## DIRECTIONS
1. Answer these from the article on measuring Earth's composition:
(a) In the movie The Core, what must the team make the core do?
(b) How deep into Earth's crust have humans drilled?
(c) In what country is the sophisticated detector?
2. Please quote the stretch of the article on measuring Earth's composition from "Using Neutrinos to" through "inside of Earth.".

## EXCERPT
===============
Using Neutrinos to Measure Earth’s Composition
Pigeons flying about chaotically, rock-melting lasers, targeted earthquakes, worldwide electrical storms, multiple nuclear bomb explosions, and an endless supply of Hot Pockets. All these elements feature prominently in a movie named The Core. A team of crack scientists and engineers undertake a mission to the center of the Earth to make the core spin again before all life is destroyed. During the team’s journey, they encounter unexpected obstacles because, frankly, humans have never seen the inside of Earth.
In reality, the composition of Earth’s interior remains uncertain, but a sophisticated detector in Japan is helping remove that uncertainty.
Humans have drilled as deep as 40,000 feet into Earth’s crust. While that represents an impressive engineering accomplishment, the borehole manages to pierce roughly one-third of the continental crust. Furthermore, it does not even begin to sample Earth’s mantle, which ranges from 115,000 feet (35 km) down to 9 million feet below the surface. Consequently, determining the structure and composition of Earth’s interior is difficult.
===============
## DATA EXTRACT

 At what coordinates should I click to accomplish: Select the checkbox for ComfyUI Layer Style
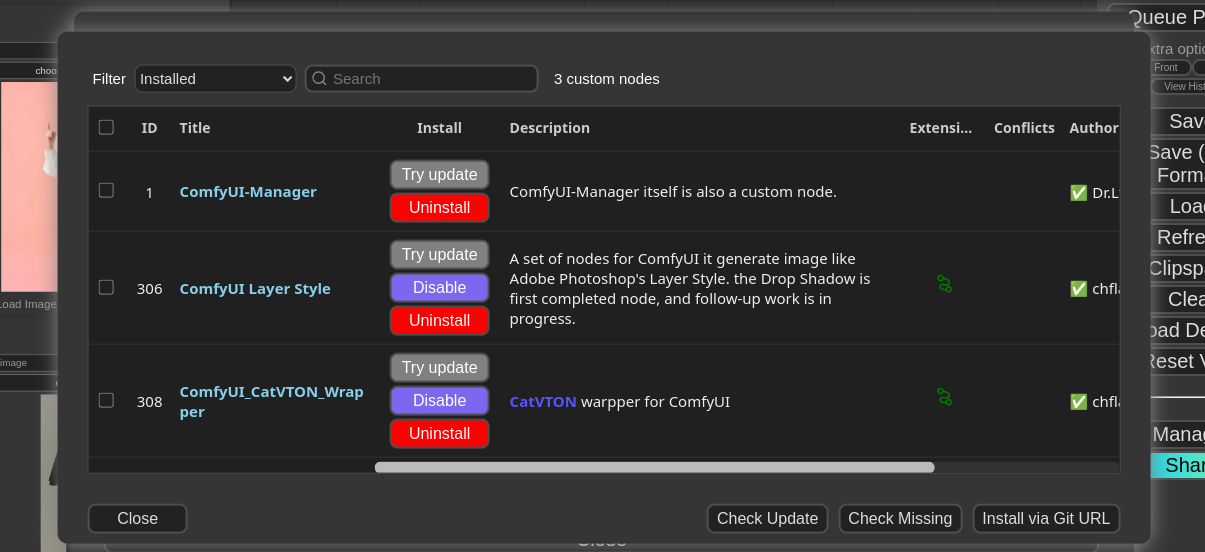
===============
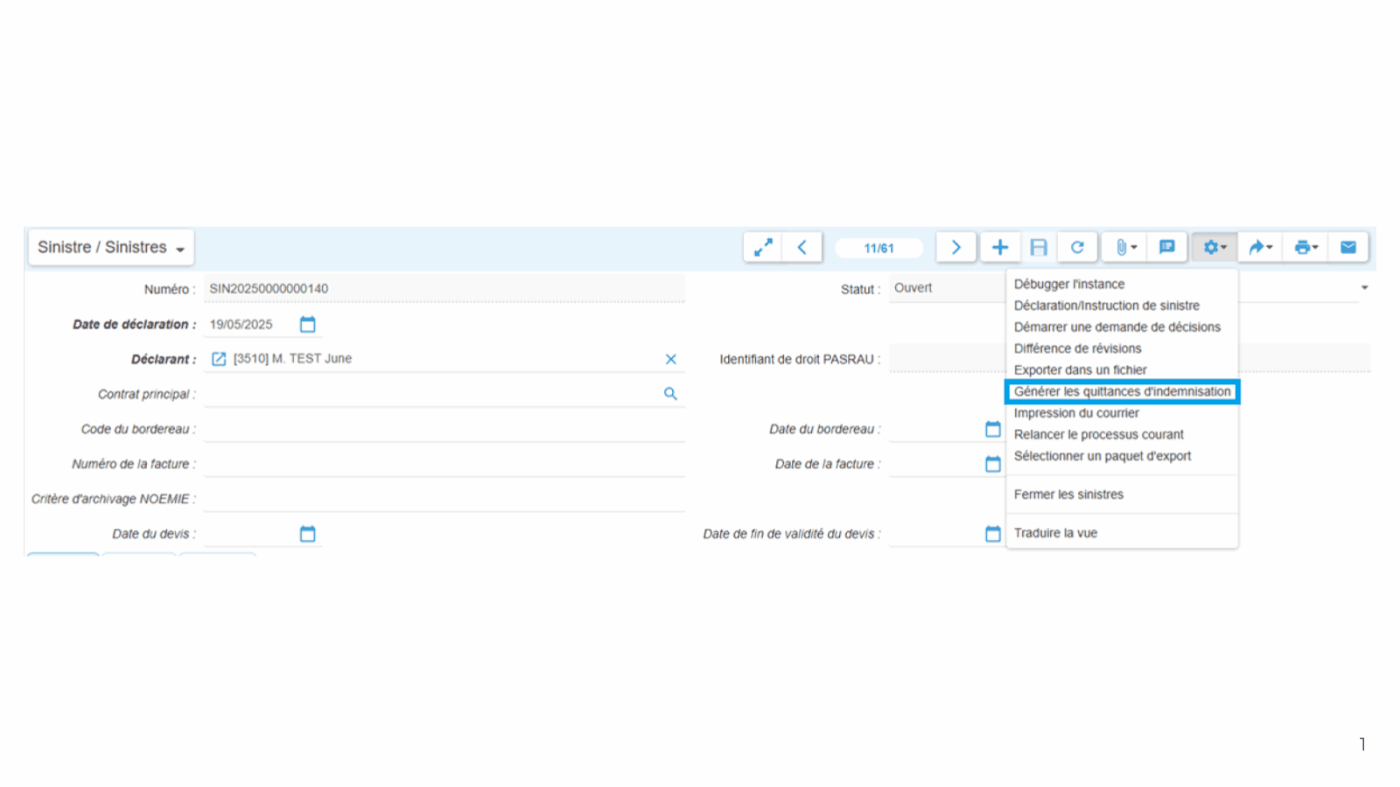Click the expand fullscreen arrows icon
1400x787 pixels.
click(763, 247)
===============
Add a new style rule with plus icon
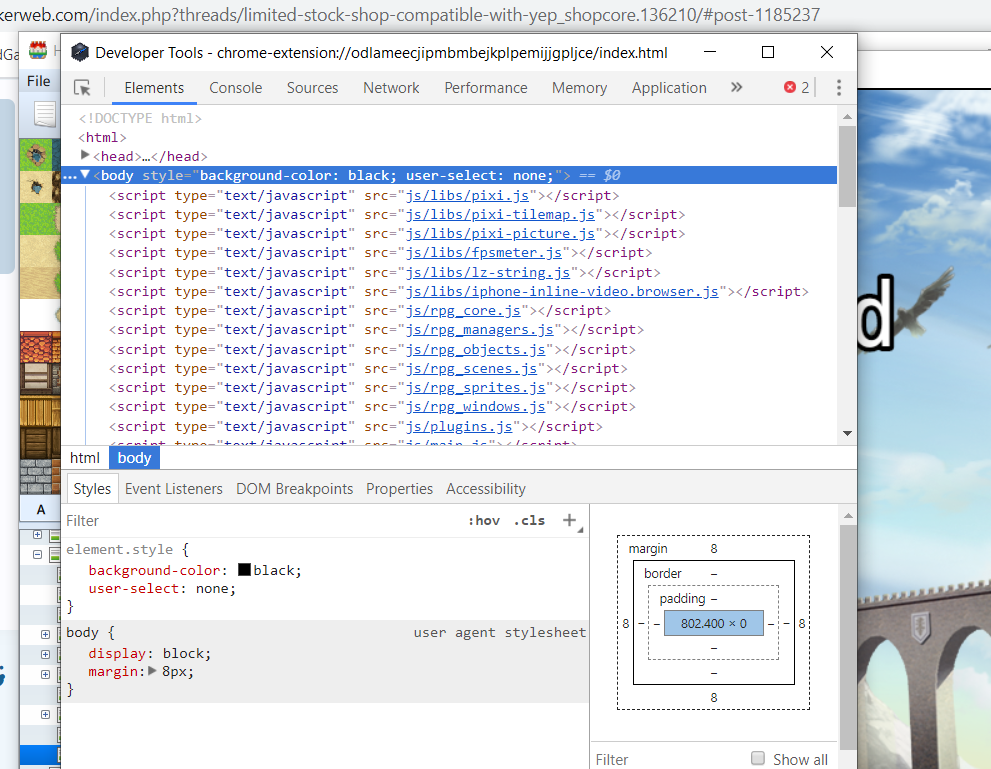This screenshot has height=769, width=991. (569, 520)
===============
## ANSWERS BY ITEM NUMBER
1.
(a) Spin again.
(b) As deep as 40,000 feet.
(c) Japan.

2.
Using Neutrinos to Measure Earth’s Composition
Pigeons flying about chaotically, rock-melting lasers, targeted earthquakes, worldwide electrical storms, multiple nuclear bomb explosions, and an endless supply of Hot Pockets. All these elements feature prominently in a movie named The Core. A team of crack scientists and engineers undertake a mission to the center of the Earth to make the core spin again before all life is destroyed. During the team’s journey, they encounter unexpected obstacles because, frankly, humans have never seen the inside of Earth.